From 4e3265a8535249e7ecb296146b9be358d9b99a16 Mon Sep 17 00:00:00 2001
From: iven <iven_h@qq.com>
Date: Tue, 31 Mar 2026 16:33:54 +0800
Subject: [PATCH] feat(saas): replace scheduler STUB with real task dispatch
 framework

- Add execute_scheduled_task helper that fetches task info and dispatches
  by target_type (agent/hand/workflow)
- Replace STUB warn+simple-UPDATE with full execution flow: dispatch task,
  then update state with interval-aware next_run_at calculation
- Update next_run_at using interval_seconds for recurring tasks instead
  of setting NULL
- Fix pre-existing cache.rs borrow-after-move bug (id.clone() in insert)
---
 crates/zclaw-saas/src/cache.rs     | 191 +++++++++++++++++++++++++++++
 crates/zclaw-saas/src/scheduler.rs |  96 +++++++++++----
 2 files changed, 265 insertions(+), 22 deletions(-)
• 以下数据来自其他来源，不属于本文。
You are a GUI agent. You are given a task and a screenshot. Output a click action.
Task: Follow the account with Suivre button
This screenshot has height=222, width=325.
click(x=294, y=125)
 create mode 100644 crates/zclaw-saas/src/cache.rs
diff --git a/crates/zclaw-saas/src/cache.rs b/crates/zclaw-saas/src/cache.rs
new file mode 100644
index 0000000..6106b2b
--- /dev/null
+++ b/crates/zclaw-saas/src/cache.rs
@@ -0,0 +1,191 @@
+//! 内存缓存管理 — Model / Provider / 队列计数器
+//!
+//! 减少关键路径 DB 查询：Model+Provider 缓存消除 2 次查询，
+//! 队列计数器消除 1 次 COUNT 查询。
+
+use dashmap::DashMap;
+use sqlx::PgPool;
+use std::sync::atomic::{AtomicI64, Ordering};
+use std::sync::Arc;
+
+// ============ Model 缓存 ============
+
+#[derive(Debug, Clone)]
+pub struct CachedModel {
+    pub id: String,
+    pub provider_id: String,
+    pub model_id: String,
+    pub alias: String,
+    pub context_window: i64,
+    pub max_output_tokens: i64,
+    pub supports_streaming: bool,
+    pub supports_vision: bool,
+    pub enabled: bool,
+    pub pricing_input: f64,
+    pub pricing_output: f64,
+}
+
+// ============ Provider 缓存 ============
+
+#[derive(Debug, Clone)]
+pub struct CachedProvider {
+    pub id: String,
+    pub name: String,
+    pub display_name: String,
+    pub base_url: String,
+    pub api_protocol: String,
+    pub enabled: bool,
+}
+
+// ============ 聚合缓存结构 ============
+
+/// 全局缓存，持有 Model / Provider / 队列计数器
+#[derive(Debug, Clone)]
+pub struct AppCache {
+    /// model_id → CachedModel (key 是 models.model_id，不是 id)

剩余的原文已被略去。